Si ma lo devi prendere bio perche’ quelli non sono tutti carichi di glifosato..
https://www.lucianopignataro.it/a/parla-impasti-affermazioni-non-comprovate-scientificamente/140060/amp/
Se non si condivide un articolo frutto di un lavoro sperimentale lo si confuta con altri studi altrettanto seri. Parli di maggiore salubrità? Allora porti un lavoro serio che ti dia ragione. Il fatto che i grani antichi siano meno soggetti a muffe è un’affermazione destituita di fondamento perchè indimostrata anzi è dimostrato il contrario. Un frumento allettato ed un grano antico alletta molto di più ha cariassidi più ammuffite e con componenti del chicco modificati, si pensi solo alla pregerminazione. Se a seguito del mio intervento non completi il tuo dire con citazione di lavori sperimentali seri, ripeto seri e scientifici il tuo intervento ha la stessa validità di quando si dice: “ma l’hanno detto al bar”.

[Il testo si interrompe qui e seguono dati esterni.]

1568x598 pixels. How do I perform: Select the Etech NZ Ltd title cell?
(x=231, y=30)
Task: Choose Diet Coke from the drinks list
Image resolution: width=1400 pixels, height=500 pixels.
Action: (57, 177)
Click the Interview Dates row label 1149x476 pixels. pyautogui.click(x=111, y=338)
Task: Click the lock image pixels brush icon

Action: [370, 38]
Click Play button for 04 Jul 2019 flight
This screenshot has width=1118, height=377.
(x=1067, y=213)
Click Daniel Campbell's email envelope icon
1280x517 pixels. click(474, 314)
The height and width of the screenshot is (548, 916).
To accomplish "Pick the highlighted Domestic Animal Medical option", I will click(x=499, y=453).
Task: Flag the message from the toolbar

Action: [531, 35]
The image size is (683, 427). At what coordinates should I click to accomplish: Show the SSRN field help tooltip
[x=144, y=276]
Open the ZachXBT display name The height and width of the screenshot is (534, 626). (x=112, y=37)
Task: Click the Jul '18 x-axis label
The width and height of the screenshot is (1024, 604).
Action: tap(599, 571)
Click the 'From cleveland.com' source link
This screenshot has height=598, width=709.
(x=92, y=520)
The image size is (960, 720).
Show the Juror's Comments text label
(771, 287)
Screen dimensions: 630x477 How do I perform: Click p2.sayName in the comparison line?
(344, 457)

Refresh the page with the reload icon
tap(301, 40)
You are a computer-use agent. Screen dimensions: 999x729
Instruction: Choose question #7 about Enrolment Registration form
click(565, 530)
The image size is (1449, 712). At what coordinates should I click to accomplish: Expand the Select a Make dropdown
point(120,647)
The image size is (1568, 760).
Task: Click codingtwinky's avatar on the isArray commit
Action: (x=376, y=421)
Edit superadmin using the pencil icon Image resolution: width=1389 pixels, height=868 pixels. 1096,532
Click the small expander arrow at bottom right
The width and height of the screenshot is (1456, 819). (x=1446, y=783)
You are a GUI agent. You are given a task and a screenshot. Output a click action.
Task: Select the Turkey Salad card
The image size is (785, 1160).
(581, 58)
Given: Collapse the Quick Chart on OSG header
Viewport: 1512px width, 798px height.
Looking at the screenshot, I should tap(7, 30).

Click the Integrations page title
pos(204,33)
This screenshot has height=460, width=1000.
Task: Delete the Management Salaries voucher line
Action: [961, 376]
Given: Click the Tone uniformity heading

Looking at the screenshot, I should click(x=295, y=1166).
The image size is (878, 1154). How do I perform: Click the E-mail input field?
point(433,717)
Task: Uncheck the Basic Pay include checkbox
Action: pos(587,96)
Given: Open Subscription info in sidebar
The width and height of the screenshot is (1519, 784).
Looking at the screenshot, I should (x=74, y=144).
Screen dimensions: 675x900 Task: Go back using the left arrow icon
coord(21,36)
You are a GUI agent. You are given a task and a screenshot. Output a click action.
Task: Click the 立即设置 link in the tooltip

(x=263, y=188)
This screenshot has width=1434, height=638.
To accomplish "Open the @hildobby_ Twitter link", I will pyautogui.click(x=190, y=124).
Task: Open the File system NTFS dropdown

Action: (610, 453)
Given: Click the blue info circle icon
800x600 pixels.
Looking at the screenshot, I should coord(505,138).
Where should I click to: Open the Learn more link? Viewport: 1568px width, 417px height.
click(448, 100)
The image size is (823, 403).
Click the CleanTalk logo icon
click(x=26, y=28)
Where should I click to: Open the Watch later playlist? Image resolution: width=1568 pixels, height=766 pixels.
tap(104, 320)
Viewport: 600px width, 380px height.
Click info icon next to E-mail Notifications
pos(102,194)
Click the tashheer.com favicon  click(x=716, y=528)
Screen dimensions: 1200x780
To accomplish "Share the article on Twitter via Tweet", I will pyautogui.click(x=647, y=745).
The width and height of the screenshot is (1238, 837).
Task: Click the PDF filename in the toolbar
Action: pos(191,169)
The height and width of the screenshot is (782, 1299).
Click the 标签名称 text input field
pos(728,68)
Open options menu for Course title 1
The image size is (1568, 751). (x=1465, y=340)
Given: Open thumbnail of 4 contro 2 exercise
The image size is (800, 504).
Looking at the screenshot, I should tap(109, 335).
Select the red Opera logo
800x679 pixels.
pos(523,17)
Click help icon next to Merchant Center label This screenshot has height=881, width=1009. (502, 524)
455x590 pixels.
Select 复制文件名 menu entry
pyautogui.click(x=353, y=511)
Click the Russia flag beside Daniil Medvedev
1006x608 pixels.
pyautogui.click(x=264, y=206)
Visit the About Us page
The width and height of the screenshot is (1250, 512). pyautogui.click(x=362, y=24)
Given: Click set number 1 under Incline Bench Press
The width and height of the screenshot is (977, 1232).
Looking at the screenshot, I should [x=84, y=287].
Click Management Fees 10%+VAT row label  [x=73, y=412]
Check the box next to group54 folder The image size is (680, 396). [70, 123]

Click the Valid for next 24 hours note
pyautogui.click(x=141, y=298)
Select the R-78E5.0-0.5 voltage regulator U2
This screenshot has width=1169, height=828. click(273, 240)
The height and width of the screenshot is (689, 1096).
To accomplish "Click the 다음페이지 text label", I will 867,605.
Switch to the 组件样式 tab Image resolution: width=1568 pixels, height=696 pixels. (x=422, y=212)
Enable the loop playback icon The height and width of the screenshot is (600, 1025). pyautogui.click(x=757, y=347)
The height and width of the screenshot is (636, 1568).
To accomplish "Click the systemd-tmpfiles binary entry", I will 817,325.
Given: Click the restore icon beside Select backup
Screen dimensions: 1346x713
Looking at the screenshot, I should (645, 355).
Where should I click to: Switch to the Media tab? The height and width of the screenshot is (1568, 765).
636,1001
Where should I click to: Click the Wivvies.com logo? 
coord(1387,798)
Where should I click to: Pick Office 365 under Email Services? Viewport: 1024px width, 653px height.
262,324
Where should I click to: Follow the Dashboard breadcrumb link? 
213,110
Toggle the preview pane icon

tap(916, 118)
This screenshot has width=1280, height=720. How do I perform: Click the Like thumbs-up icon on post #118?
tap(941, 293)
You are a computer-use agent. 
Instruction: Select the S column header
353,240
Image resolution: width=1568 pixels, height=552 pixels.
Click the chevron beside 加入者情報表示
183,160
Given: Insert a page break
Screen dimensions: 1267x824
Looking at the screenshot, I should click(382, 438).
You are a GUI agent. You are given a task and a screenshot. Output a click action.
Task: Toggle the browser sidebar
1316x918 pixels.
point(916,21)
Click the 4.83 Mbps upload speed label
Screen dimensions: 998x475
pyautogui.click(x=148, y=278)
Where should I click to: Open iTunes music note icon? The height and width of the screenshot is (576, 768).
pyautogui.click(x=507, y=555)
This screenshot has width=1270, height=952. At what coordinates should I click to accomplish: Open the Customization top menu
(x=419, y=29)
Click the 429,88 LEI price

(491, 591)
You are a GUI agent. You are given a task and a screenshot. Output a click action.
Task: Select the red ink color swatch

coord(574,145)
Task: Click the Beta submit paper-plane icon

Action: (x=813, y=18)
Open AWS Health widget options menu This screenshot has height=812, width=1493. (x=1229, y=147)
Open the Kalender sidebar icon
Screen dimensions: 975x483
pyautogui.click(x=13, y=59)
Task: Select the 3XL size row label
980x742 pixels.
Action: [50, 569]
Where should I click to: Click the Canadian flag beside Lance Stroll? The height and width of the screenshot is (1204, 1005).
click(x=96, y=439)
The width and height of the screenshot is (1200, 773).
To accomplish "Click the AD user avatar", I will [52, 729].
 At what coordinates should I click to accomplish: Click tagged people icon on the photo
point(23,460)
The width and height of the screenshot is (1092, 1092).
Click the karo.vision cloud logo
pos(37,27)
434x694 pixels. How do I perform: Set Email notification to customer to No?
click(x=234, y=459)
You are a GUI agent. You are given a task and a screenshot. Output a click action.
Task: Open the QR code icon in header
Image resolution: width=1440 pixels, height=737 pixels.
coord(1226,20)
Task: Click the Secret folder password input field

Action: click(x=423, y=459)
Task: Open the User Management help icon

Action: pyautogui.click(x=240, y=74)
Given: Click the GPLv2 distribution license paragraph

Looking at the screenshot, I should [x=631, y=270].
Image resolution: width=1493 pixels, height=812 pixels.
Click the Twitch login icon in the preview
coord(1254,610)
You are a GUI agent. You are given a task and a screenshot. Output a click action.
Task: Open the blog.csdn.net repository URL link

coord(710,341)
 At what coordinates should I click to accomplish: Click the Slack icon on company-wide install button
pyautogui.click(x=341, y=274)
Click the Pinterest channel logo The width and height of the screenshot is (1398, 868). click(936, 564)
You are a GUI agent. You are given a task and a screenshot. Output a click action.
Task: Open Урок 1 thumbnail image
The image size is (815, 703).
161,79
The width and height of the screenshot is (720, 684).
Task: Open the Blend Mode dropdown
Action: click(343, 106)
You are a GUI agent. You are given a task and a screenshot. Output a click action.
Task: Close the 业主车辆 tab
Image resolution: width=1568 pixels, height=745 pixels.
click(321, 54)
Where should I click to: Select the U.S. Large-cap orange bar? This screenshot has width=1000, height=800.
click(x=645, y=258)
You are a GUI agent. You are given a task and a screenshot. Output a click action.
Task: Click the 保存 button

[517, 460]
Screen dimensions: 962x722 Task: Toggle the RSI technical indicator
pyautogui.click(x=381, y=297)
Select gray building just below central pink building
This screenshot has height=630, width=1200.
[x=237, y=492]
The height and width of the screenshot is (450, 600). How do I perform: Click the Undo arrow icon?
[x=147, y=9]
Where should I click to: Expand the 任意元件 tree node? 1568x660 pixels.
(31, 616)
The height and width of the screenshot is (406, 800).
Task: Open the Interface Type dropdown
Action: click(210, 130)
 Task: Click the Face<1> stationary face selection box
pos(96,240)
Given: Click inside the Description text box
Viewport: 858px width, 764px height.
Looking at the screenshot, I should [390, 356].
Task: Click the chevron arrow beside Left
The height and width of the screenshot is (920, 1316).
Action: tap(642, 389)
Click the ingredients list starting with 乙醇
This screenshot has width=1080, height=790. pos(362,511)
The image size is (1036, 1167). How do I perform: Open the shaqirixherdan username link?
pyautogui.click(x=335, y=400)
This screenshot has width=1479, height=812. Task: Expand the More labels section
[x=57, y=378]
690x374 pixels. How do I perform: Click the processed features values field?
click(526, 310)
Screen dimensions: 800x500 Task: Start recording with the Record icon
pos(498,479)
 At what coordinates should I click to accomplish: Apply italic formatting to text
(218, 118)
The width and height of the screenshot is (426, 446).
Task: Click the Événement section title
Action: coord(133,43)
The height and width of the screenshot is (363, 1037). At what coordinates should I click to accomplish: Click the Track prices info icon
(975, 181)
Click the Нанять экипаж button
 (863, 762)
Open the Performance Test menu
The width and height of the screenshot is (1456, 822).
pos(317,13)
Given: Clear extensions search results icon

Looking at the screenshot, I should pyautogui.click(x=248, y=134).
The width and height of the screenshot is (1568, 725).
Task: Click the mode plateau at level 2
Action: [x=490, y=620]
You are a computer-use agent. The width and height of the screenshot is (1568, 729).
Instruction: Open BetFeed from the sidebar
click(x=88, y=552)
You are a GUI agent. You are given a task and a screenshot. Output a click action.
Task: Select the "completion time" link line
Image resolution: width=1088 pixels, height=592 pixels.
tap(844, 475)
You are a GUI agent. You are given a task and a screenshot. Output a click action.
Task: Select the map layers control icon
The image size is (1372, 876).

Trovo davvero sconfortanti i troppi commenti in cui ai fatti scientifici si risponde con le sensazioni di pancia. Speravo che almeno i lettori di una testata rigorosa come questa fossero meno superficiali, ma a quanto pare è una pia illusione…
Scusi Lorenzo, se abbiamo compreso che lo studio super scientifico del Crea riguarda le caratteristiche organolettiche di alcune farine diverse, cioè il loro sapore/gusto, odore, colore e via di seguito tutte caratteristiche sensoriali, come fa a sconfortarsi se i commenti sono sensoriali e di pancia come lei li definisce?
Dovremmo acquistare il pane solo perché scientificamente derivato da farine moderne, anche se il giorno successivo all’acquisto è già immangiabile e da buttare?
Ed anche rifiutare le nostre tradizionali abitudini di odori e sapori “antichi” legati alla nostra infanzia, solo perché i nostri panificatori artigianali nostalgici non sono scienziati e ci propongono il pane dei nostri nonni?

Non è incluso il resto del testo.